------ Passage shown ------
Glutamine is also one of the cell-protective, detoxifying antioxidants which are among the most important nutrients here. The best in this case are the orange/yellow/dark green family of fruit and veg, and also the red/purple family, so pack in the leafy greens, carrots, sweet potatoes, apricots, peppers, red cabbage, red onions, aubergines and beetroot. Beetroot has of course long been recognised as having wonderful blood-cleansing, digestion-aiding and liver-fortifying actions, as have artichokes and plants like nettle and dandelion. Seaweeds, oats, apples, onions and again greens actually bind to toxins in the body and pass them out.  A lifespan-extending Mediterranean style diet, with its colourful array of vegetables and fruit along with mineral-rich wholegrains, and healthy fats in oily fish and nuts, would be a superb idea at this or any time of year. And good old broths, which have been in the spotlight recently, would be a seasonally appropriate addition. As your grandmother knew, slow cooked bone broths provide compounds that detoxify, boost gut and so immune function and the health of your heart, joints, hair, skin and nails, while helping you get a good night’s sleep and even lose weight.
------
## [What the task asks]
Extract the full passage on detoxifying foods above, word for word.
------ Information shown ------
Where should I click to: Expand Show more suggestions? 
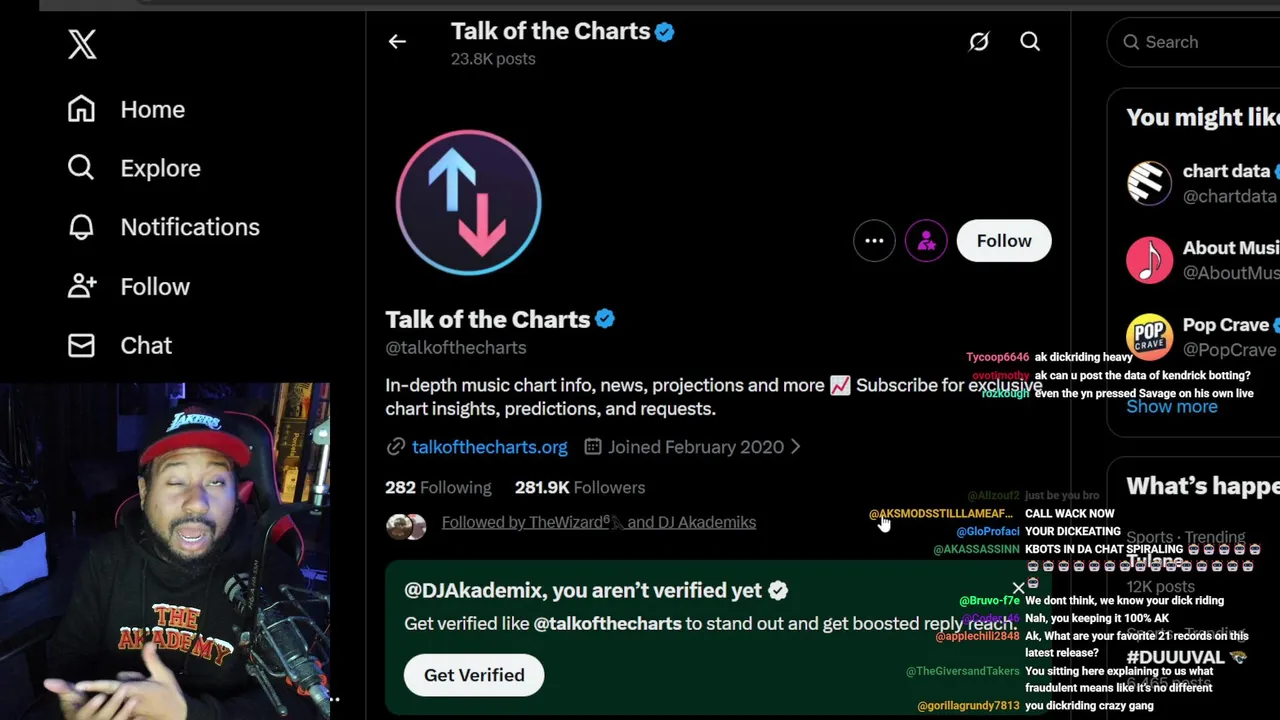click(1172, 407)

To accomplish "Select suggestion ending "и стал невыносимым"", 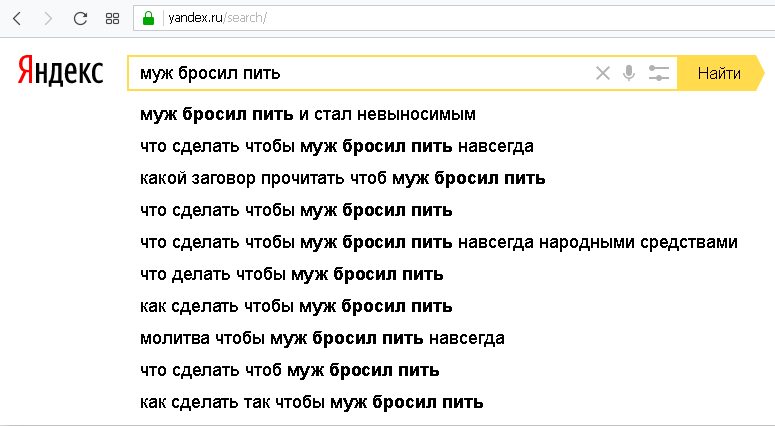I will [x=308, y=114].
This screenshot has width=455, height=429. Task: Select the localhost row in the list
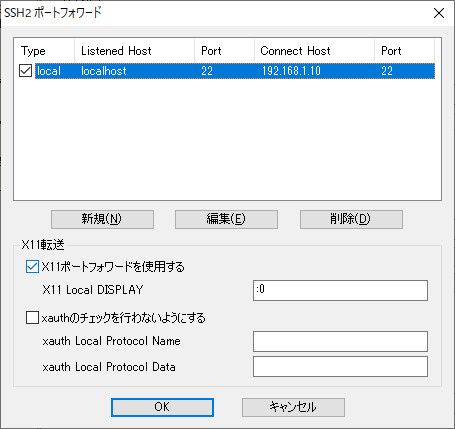click(x=235, y=71)
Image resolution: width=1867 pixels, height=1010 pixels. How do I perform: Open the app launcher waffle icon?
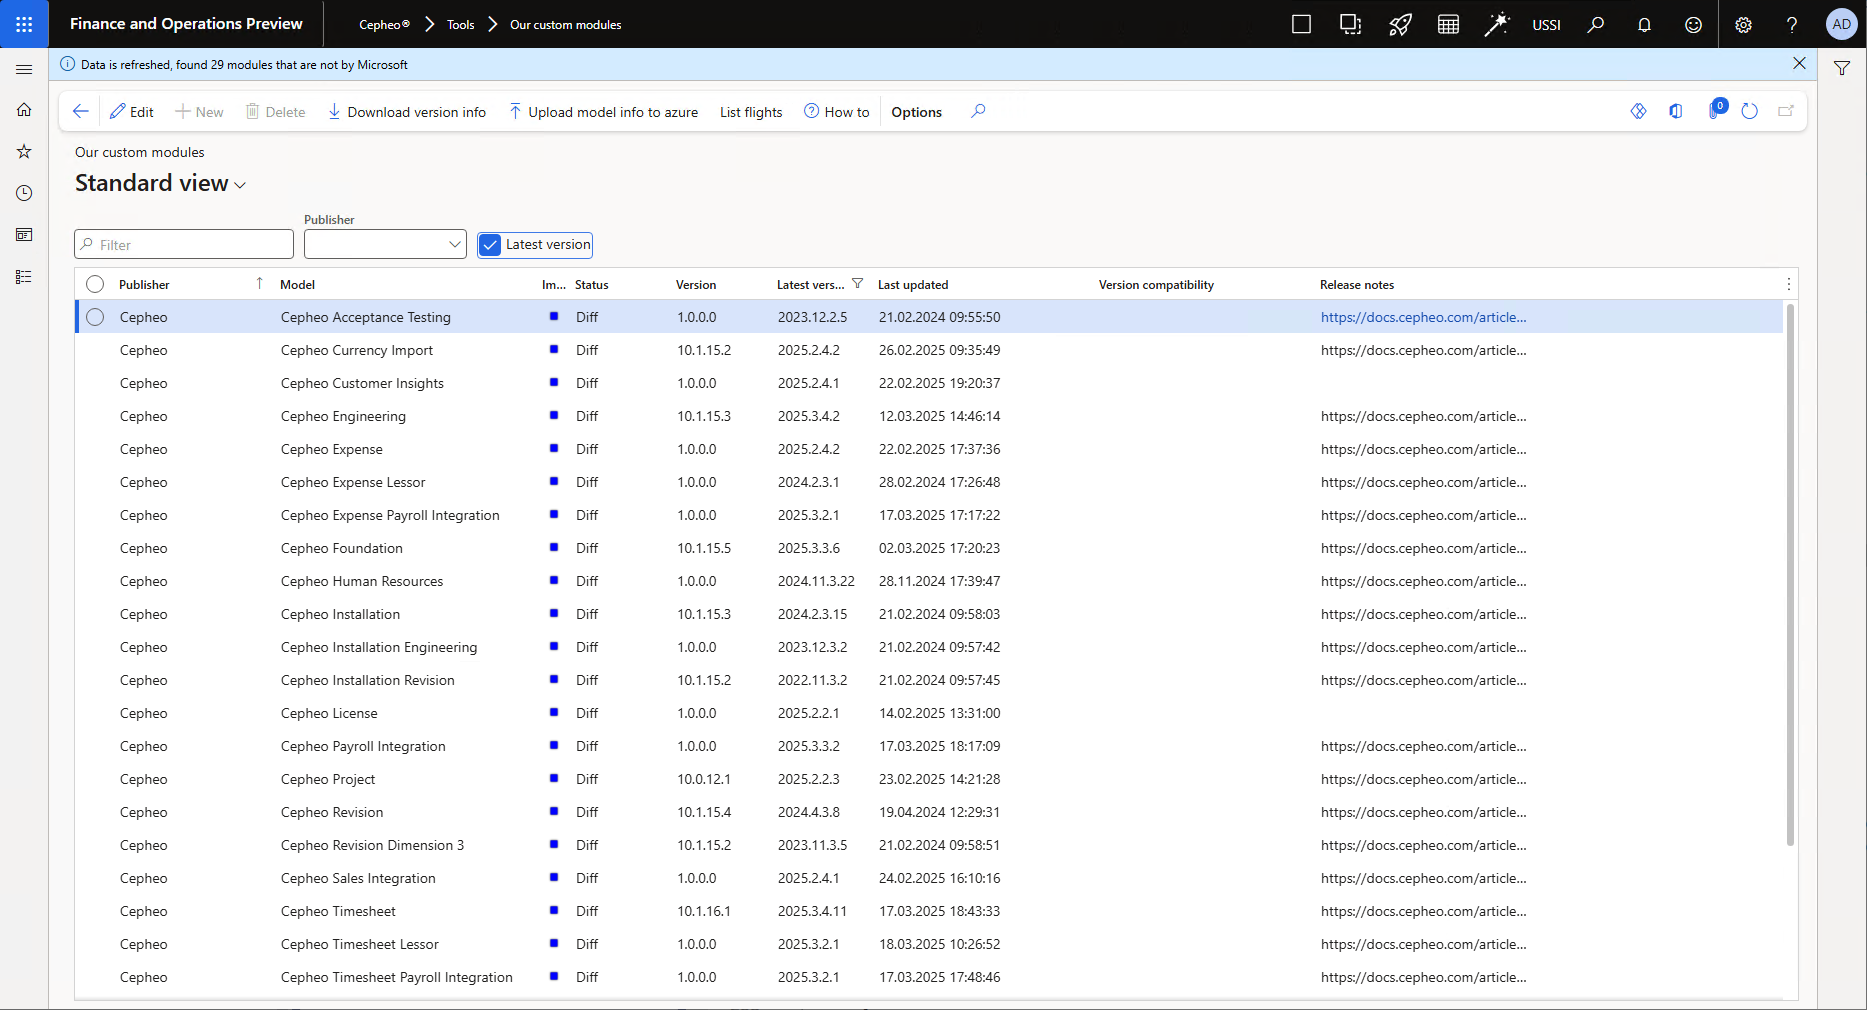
------
## [Response box]
Glutamine is also one of the cell-protective, detoxifying antioxidants which are among the most important nutrients here. The best in this case are the orange/yellow/dark green family of fruit and veg, and also the red/purple family, so pack in the leafy greens, carrots, sweet potatoes, apricots, peppers, red cabbage, red onions, aubergines and beetroot. Beetroot has of course long been recognised as having wonderful blood-cleansing, digestion-aiding and liver-fortifying actions, as have artichokes and plants like nettle and dandelion. Seaweeds, oats, apples, onions and again greens actually bind to toxins in the body and pass them out.  A lifespan-extending Mediterranean style diet, with its colourful array of vegetables and fruit along with mineral-rich wholegrains, and healthy fats in oily fish and nuts, would be a superb idea at this or any time of year. And good old broths, which have been in the spotlight recently, would be a seasonally appropriate addition. As your grandmother knew, slow cooked bone broths provide compounds that detoxify, boost gut and so immune function and the health of your heart, joints, hair, skin and nails, while helping you get a good night’s sleep and even lose weight.